Task directions: Without changing anything, transcribe all of the entries.

(Data extracted from a collection)
* * * * * * * * *

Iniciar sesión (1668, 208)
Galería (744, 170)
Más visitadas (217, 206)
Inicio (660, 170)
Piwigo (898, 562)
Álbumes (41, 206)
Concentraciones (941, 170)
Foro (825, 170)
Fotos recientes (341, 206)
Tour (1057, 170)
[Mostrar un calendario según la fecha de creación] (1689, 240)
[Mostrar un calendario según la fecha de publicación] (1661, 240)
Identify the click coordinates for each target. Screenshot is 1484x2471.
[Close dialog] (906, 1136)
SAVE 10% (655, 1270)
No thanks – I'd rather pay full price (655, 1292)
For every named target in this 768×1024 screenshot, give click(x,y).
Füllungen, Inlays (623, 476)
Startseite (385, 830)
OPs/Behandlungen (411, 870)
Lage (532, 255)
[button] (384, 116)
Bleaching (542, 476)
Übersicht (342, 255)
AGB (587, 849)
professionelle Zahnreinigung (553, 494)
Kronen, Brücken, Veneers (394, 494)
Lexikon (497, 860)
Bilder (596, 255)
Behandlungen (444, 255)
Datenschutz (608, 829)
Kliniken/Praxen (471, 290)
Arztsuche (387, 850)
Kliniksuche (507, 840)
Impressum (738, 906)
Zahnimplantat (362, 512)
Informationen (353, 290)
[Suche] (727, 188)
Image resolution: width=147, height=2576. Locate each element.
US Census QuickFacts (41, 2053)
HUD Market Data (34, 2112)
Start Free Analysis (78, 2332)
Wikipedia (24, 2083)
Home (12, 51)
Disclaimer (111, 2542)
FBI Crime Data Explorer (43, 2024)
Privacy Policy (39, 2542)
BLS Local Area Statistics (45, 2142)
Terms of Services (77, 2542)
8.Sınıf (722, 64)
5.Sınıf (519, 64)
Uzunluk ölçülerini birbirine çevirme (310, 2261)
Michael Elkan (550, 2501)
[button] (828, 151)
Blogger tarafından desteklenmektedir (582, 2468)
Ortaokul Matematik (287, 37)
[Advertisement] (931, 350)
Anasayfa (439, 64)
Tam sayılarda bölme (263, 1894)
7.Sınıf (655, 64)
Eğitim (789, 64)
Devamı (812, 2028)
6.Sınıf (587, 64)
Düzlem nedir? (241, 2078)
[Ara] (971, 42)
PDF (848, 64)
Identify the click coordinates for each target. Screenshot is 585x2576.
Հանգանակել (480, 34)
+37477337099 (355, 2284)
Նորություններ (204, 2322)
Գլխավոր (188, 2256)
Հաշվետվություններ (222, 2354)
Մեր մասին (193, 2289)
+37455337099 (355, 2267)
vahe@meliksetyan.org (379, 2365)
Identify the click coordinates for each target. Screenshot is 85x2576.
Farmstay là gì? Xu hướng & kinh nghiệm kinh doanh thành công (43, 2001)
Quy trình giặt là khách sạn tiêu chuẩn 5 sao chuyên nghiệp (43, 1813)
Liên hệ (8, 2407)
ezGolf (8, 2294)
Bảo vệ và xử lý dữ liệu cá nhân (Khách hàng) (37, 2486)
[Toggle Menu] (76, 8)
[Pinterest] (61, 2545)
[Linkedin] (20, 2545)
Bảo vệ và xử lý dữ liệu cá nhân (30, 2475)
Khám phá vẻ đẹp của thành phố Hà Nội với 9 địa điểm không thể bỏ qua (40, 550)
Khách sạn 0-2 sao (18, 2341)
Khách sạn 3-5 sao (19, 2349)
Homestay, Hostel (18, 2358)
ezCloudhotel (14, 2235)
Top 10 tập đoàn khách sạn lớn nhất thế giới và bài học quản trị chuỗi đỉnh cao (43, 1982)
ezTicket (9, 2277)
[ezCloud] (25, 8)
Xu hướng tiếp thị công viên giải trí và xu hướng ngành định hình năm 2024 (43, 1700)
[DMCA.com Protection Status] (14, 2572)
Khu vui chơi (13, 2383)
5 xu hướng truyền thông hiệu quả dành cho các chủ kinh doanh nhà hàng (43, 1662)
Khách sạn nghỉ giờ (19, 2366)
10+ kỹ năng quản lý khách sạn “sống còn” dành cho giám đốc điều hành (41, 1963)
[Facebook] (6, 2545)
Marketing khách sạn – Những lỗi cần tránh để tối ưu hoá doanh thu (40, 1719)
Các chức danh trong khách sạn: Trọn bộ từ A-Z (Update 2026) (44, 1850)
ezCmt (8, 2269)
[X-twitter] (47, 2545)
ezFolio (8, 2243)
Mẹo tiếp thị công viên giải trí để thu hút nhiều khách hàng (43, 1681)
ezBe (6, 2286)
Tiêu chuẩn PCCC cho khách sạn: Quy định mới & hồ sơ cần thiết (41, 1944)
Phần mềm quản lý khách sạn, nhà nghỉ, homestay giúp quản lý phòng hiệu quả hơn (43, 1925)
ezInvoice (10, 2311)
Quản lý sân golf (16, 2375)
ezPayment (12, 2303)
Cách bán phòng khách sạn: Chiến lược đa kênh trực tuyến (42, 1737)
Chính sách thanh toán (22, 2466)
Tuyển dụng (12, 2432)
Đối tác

* * * * * * * * *

Result of this task:
Iniciar sesión (1668, 208)
Galería (744, 170)
Más visitadas (217, 206)
Inicio (660, 170)
Piwigo (898, 562)
Álbumes (41, 206)
Concentraciones (941, 170)
Foro (825, 170)
Fotos recientes (341, 206)
Tour (1057, 170)
[Mostrar un calendario según la fecha de creación] (1689, 240)
[Mostrar un calendario según la fecha de publicación] (1661, 240)
Identify the click coordinates for each target. Screenshot is 1484x2471.
[Close dialog] (906, 1136)
SAVE 10% (655, 1270)
No thanks – I'd rather pay full price (655, 1292)
For every named target in this 768×1024 screenshot, give click(x,y).
Füllungen, Inlays (623, 476)
Startseite (385, 830)
OPs/Behandlungen (411, 870)
Lage (532, 255)
[button] (384, 116)
Bleaching (542, 476)
Übersicht (342, 255)
AGB (587, 849)
professionelle Zahnreinigung (553, 494)
Kronen, Brücken, Veneers (394, 494)
Lexikon (497, 860)
Bilder (596, 255)
Behandlungen (444, 255)
Datenschutz (608, 829)
Kliniken/Praxen (471, 290)
Arztsuche (387, 850)
Kliniksuche (507, 840)
Impressum (738, 906)
Zahnimplantat (362, 512)
Informationen (353, 290)
[Suche] (727, 188)
Image resolution: width=147, height=2576. Locate each element.
US Census QuickFacts (41, 2053)
HUD Market Data (34, 2112)
Start Free Analysis (78, 2332)
Wikipedia (24, 2083)
Home (12, 51)
Disclaimer (111, 2542)
FBI Crime Data Explorer (43, 2024)
Privacy Policy (39, 2542)
BLS Local Area Statistics (45, 2142)
Terms of Services (77, 2542)
8.Sınıf (722, 64)
5.Sınıf (519, 64)
Uzunluk ölçülerini birbirine çevirme (310, 2261)
Michael Elkan (550, 2501)
[button] (828, 151)
Blogger tarafından desteklenmektedir (582, 2468)
Ortaokul Matematik (287, 37)
[Advertisement] (931, 350)
Anasayfa (439, 64)
Tam sayılarda bölme (263, 1894)
7.Sınıf (655, 64)
Eğitim (789, 64)
Devamı (812, 2028)
6.Sınıf (587, 64)
Düzlem nedir? (241, 2078)
[Ara] (971, 42)
PDF (848, 64)
Identify the click coordinates for each target. Screenshot is 585x2576.
Հանգանակել (480, 34)
+37477337099 (355, 2284)
Նորություններ (204, 2322)
Գլխավոր (188, 2256)
Հաշվետվություններ (222, 2354)
Մեր մասին (193, 2289)
+37455337099 (355, 2267)
vahe@meliksetyan.org (379, 2365)
Identify the click coordinates for each target. Screenshot is 85x2576.
Farmstay là gì? Xu hướng & kinh nghiệm kinh doanh thành công (43, 2001)
Quy trình giặt là khách sạn tiêu chuẩn 5 sao chuyên nghiệp (43, 1813)
Liên hệ (8, 2407)
ezGolf (8, 2294)
Bảo vệ và xử lý dữ liệu cá nhân (Khách hàng) (37, 2486)
[Toggle Menu] (76, 8)
[Pinterest] (61, 2545)
[Linkedin] (20, 2545)
Bảo vệ và xử lý dữ liệu cá nhân (30, 2475)
Khám phá vẻ đẹp của thành phố Hà Nội với 9 địa điểm không thể bỏ qua (40, 550)
Khách sạn 0-2 sao (18, 2341)
Khách sạn 3-5 sao (19, 2349)
Homestay, Hostel (18, 2358)
ezCloudhotel (14, 2235)
Top 10 tập đoàn khách sạn lớn nhất thế giới và bài học quản trị chuỗi đỉnh cao (43, 1982)
ezTicket (9, 2277)
[ezCloud] (25, 8)
Xu hướng tiếp thị công viên giải trí và xu hướng ngành định hình năm 2024 (43, 1700)
[DMCA.com Protection Status] (14, 2572)
Khu vui chơi (13, 2383)
5 xu hướng truyền thông hiệu quả dành cho các chủ kinh doanh nhà hàng (43, 1662)
Khách sạn nghỉ giờ (19, 2366)
10+ kỹ năng quản lý khách sạn “sống còn” dành cho giám đốc điều hành (41, 1963)
[Facebook] (6, 2545)
Marketing khách sạn – Những lỗi cần tránh để tối ưu hoá doanh thu (40, 1719)
Các chức danh trong khách sạn: Trọn bộ từ A-Z (Update 2026) (44, 1850)
ezCmt (8, 2269)
[X-twitter] (47, 2545)
ezFolio (8, 2243)
Mẹo tiếp thị công viên giải trí để thu hút nhiều khách hàng (43, 1681)
ezBe (6, 2286)
Tiêu chuẩn PCCC cho khách sạn: Quy định mới & hồ sơ cần thiết (41, 1944)
Phần mềm quản lý khách sạn, nhà nghỉ, homestay giúp quản lý phòng hiệu quả hơn (43, 1925)
ezInvoice (10, 2311)
Quản lý sân golf (16, 2375)
ezPayment (12, 2303)
Cách bán phòng khách sạn: Chiến lược đa kênh trực tuyến (42, 1737)
Chính sách thanh toán (22, 2466)
Tuyển dụng (12, 2432)
Đối tác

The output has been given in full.